> _Short problem 1_
Write out the records exactly, everything from the line containing "Export purchase data to CSV" down to the line containing "(x=412, y=741)", with both of those lines included.
====== Reading passage
Mapping the Spectral Landscape of IPv6 Networks

Trailrunner7 writes: Like real estate, we're not making any more IPv4 addresses. But instead of trying to colonize Mars or build cities under the sea, the Internet's architects developed a separate address scheme with an unfathomably large pool of addresses. IPv6 has an address space of 2^128, compared to IPv4's 2^32, and as the exhaustion of the IPv4 address space began to approach, registries started allocating IPv6 addresses and there now are billions of those addresses active at any given time. But no one really knows how many or where they are or what's behind them or how they're organized.

A pair of researchers decided to tackle the problem and developed a suite of tools that can find active IPv6 addresses both in the global address space and in smaller, targeted networks. Known as ipv666, the open source tool set can scan for live IPv6 hosts using a statistical model that the researchers built. The researchers, Chris Grayson and Marc Newlin, faced a number of challenges as they went about developing the ipv666 tools, including getting a large IPv6 address list, which they accumulated from several publicly available data sets. They then began the painful process of building the statistical model to predict other IPv6 addresses based on their existing list.

That may seem weird, but IPv6 addresses are nothing at all like their older cousins and come in a bizarre format that doesn't lend itself to simple analysis or prediction. Grayson and Newlin wanted to find as many live addresses as possible and ultimately try to figure out what the security differences are between devices on IPv4 and those on IPv6.

Nothing Bizare about IPv6

[rahvin112]

The Post author is completely wrong when he says that IPv6 is in some bizarre format. IPv6 is exactly the same as IPv4, it's block of numbers. The primary difference is that IPv4 was arranged in a set of 4 blocks of 255 bit numbers. This was workable with a 32 bit address. Ipv6 on the other hand has 128 bits.

To handle a 128 bit address with the same 255 block format of ipv4 you'd need 16 blocks rather than 4. To make this easier and narrow it down to just 8 blocks of 4 digits they decided using HEX would be easier. The addressing scheme was also designed to solve many of the problems Ipv4 had, including automatic creation of a private locally addressable-only address space (the link local).
============
====== Information shown
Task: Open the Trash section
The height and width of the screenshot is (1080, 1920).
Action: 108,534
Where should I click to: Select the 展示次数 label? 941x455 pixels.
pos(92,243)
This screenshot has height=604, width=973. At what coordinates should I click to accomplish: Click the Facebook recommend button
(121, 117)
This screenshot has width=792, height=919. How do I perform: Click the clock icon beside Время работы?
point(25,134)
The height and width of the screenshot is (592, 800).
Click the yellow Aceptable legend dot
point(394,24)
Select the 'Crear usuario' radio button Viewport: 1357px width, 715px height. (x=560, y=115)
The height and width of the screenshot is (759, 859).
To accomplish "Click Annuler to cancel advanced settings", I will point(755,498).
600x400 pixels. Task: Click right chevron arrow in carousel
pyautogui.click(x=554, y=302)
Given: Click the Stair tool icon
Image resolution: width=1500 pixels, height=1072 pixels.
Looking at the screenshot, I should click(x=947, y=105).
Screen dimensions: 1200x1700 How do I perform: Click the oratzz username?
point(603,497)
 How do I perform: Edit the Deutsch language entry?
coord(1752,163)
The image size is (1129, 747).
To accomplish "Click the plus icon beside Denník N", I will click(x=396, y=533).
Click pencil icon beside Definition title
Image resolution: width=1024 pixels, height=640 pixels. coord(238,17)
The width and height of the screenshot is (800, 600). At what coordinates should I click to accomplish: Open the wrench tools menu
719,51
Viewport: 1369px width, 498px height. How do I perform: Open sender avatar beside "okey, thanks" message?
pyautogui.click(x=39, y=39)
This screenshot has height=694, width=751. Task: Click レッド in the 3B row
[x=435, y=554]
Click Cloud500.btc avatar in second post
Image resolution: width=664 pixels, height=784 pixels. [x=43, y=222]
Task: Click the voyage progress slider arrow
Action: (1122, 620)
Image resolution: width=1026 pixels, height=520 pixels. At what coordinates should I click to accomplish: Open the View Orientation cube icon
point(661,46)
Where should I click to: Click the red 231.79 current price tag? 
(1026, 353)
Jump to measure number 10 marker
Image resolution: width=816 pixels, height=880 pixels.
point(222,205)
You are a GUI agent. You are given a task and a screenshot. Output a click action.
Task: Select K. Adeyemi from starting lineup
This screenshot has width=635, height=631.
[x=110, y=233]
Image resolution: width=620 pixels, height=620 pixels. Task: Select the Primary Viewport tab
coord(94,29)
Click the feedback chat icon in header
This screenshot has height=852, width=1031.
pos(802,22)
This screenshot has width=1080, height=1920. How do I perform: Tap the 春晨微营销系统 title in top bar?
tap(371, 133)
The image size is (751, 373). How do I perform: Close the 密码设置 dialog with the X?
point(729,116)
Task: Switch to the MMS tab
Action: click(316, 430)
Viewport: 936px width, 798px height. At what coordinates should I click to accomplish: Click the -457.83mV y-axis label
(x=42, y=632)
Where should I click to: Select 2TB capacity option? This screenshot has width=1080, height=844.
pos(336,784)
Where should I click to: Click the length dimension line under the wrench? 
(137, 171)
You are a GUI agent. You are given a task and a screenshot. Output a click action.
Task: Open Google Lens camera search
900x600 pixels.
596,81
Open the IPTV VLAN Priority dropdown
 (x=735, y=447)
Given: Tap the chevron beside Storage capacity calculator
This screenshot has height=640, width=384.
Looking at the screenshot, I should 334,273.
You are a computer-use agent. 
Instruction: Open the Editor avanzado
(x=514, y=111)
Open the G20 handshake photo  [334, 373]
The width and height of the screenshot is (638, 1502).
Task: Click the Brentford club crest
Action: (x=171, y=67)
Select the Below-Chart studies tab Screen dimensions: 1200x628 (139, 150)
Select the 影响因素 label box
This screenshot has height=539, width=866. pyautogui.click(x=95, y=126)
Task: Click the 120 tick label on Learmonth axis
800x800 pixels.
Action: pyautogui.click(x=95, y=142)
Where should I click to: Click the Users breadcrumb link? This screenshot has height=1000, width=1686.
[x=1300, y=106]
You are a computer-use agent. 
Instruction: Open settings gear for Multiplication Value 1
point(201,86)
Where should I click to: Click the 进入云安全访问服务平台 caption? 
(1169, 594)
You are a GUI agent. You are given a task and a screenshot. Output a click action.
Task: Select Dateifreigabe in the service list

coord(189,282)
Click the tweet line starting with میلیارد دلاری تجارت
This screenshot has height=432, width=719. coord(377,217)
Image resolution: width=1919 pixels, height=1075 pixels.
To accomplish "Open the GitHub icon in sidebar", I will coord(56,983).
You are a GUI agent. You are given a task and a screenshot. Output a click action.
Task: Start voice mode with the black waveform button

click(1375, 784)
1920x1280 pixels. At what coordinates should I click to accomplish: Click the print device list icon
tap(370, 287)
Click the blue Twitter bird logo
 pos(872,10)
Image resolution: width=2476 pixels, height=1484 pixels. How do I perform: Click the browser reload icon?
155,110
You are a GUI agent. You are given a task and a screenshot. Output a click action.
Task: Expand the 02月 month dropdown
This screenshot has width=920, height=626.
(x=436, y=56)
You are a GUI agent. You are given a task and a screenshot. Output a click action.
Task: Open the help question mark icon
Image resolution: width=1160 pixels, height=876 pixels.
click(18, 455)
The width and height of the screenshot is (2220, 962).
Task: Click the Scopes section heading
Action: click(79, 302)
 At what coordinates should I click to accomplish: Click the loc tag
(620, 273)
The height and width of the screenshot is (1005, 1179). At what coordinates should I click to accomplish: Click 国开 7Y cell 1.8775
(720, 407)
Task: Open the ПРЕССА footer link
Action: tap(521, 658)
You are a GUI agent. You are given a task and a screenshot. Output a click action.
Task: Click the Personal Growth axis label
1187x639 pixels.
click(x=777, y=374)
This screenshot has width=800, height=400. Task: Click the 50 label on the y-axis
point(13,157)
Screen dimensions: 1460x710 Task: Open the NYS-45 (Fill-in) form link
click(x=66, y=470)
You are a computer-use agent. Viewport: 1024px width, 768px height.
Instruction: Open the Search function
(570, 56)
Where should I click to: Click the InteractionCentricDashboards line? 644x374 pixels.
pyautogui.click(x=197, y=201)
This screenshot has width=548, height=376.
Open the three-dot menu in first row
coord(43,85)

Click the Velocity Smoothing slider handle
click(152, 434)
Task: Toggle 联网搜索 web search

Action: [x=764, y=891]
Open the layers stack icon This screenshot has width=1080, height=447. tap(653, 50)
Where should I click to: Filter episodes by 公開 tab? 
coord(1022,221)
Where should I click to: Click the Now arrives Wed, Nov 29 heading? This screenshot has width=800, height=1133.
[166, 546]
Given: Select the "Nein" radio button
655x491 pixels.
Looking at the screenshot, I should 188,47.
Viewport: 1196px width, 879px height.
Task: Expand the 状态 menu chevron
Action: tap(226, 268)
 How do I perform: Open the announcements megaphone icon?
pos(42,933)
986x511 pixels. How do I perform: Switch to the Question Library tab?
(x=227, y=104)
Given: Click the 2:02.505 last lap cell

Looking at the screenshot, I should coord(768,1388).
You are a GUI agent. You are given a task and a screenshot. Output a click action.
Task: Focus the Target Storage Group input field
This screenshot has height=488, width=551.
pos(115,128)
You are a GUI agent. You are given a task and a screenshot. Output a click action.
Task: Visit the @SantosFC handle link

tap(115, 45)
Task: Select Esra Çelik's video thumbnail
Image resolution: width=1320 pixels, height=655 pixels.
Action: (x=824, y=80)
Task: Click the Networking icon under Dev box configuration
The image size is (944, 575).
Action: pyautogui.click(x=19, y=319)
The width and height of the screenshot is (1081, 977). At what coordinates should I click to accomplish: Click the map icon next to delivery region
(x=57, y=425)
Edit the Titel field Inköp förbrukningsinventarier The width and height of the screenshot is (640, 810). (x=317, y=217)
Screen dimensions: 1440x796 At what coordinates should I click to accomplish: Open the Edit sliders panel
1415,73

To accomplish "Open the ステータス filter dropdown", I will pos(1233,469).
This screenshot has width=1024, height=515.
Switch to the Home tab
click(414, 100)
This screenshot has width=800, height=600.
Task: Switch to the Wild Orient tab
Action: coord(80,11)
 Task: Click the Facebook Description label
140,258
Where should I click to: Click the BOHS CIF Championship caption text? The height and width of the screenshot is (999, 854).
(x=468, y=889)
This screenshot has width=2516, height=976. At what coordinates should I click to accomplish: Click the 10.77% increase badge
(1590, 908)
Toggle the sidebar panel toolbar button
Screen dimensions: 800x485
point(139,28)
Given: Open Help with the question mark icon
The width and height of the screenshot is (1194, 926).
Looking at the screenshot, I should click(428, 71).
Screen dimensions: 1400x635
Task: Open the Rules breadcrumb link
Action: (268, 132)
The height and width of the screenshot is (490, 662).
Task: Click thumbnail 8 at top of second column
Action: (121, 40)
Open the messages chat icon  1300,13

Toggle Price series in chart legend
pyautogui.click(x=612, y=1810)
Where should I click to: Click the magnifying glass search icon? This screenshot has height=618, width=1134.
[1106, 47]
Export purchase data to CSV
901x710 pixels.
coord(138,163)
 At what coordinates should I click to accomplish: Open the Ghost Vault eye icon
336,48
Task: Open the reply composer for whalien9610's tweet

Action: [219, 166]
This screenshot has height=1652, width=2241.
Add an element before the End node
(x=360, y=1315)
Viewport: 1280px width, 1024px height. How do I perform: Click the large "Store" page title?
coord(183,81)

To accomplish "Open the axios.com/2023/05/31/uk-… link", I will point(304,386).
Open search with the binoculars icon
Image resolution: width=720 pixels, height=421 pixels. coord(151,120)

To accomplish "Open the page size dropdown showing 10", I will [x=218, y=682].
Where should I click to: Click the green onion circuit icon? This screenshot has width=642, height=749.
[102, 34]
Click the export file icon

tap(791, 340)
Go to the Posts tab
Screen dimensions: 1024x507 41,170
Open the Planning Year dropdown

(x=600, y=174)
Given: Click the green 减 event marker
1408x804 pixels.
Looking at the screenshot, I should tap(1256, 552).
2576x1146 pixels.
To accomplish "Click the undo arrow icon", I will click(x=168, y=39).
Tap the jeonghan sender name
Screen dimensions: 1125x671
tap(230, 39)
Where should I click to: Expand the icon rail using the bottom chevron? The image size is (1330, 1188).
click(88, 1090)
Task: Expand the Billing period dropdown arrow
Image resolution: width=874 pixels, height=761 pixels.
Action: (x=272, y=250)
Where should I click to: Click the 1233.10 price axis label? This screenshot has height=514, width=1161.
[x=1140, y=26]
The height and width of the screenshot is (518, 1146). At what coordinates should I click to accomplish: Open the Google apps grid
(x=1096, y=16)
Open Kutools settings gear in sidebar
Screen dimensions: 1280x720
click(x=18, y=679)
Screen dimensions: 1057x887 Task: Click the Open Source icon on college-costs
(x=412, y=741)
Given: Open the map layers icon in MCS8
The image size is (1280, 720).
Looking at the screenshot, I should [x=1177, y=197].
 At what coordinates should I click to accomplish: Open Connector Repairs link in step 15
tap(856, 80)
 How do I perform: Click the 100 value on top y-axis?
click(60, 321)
============
> _Short problem 2_
Rewrite everything from "Nothing Bizare about" down to "has 128 bits." in the IPv6 article, changing "numbers" to "values".

> _Full output 1_
Export purchase data to CSV
901x710 pixels.
coord(138,163)
 At what coordinates should I click to accomplish: Open the Ghost Vault eye icon
336,48
Task: Open the reply composer for whalien9610's tweet

Action: [219, 166]
This screenshot has height=1652, width=2241.
Add an element before the End node
(x=360, y=1315)
Viewport: 1280px width, 1024px height. How do I perform: Click the large "Store" page title?
coord(183,81)

To accomplish "Open the axios.com/2023/05/31/uk-… link", I will point(304,386).
Open search with the binoculars icon
Image resolution: width=720 pixels, height=421 pixels. coord(151,120)

To accomplish "Open the page size dropdown showing 10", I will [x=218, y=682].
Where should I click to: Click the green onion circuit icon? This screenshot has width=642, height=749.
[102, 34]
Click the export file icon

tap(791, 340)
Go to the Posts tab
Screen dimensions: 1024x507 41,170
Open the Planning Year dropdown

(x=600, y=174)
Given: Click the green 减 event marker
1408x804 pixels.
Looking at the screenshot, I should tap(1256, 552).
2576x1146 pixels.
To accomplish "Click the undo arrow icon", I will click(x=168, y=39).
Tap the jeonghan sender name
Screen dimensions: 1125x671
tap(230, 39)
Where should I click to: Expand the icon rail using the bottom chevron? The image size is (1330, 1188).
click(88, 1090)
Task: Expand the Billing period dropdown arrow
Image resolution: width=874 pixels, height=761 pixels.
Action: (x=272, y=250)
Where should I click to: Click the 1233.10 price axis label? This screenshot has height=514, width=1161.
[x=1140, y=26]
The height and width of the screenshot is (518, 1146). At what coordinates should I click to accomplish: Open the Google apps grid
(x=1096, y=16)
Open Kutools settings gear in sidebar
Screen dimensions: 1280x720
click(x=18, y=679)
Screen dimensions: 1057x887 Task: Click the Open Source icon on college-costs
(x=412, y=741)

> _Full output 2_
Nothing Bizare about IPv6

[rahvin112]

The Post author is completely wrong when he says that IPv6 is in some bizarre format. IPv6 is exactly the same as IPv4, it's block of values. The primary difference is that IPv4 was arranged in a set of 4 blocks of 255 bit values. This was workable with a 32 bit address. Ipv6 on the other hand has 128 bits.